Subject: Re: On July 1 We Lost the Republic
But what if the President merely ordered the arrest of X? What if in the course of the arrest, a SWAT team was dispatched to the home of X? Instead of quietly completing the arrest without incident, what if a SWAT team member got trigger happy and began shooting and wound up killing X? Well, that's not assassination, that's just an arrest gone bad. Happens every day in 'Murica. Damn citizens should respect the police when they show up to your door.

Sounds eerily similar to the conspiracy theory that right-wingers were cooking up when they found out about the boilerplate "use of force" terms for the Mar-a-Lago search, TBH.

But in the above scenario, how on earth would the President be subject to any criminal charges in the first place?
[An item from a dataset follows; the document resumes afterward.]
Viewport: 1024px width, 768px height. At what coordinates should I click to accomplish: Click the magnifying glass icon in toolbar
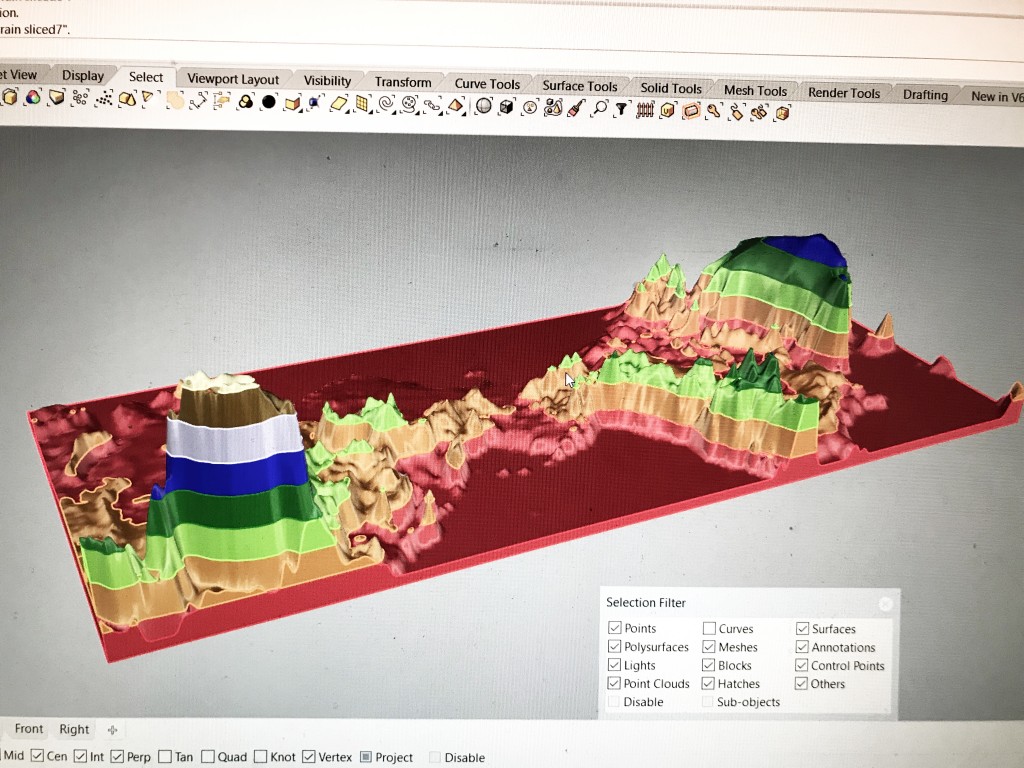pos(600,109)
If the President did in fact simply order the arrest of X, then he would have done nothing criminal.

If the President gave specific instructions to murder X, then that information wouldn't be protected from any investigators. Trivially, it's both relevant to and admissible in the murder and conspiracy to commit murder charges for everyone else involved in this scheme, since none of them are protected by immunity. More importantly, all of that evidence regarding what the President did and why he did it is still admissible for the determination of whether his actions are entitled to immunity in the first place. Only once the actions are adjudged to be immune is all that stuff off the table. And this evidence would demonstrate that not only were the actions of the President outside of the constitutional authority of the office, but actually prohibited by the Constitution.

So no - a President who did this would be just as likely to be arrested for murder after the ruling as they are today, because it's not an official act of the President to order an assassination of a U.S. citizen on U.S. soil.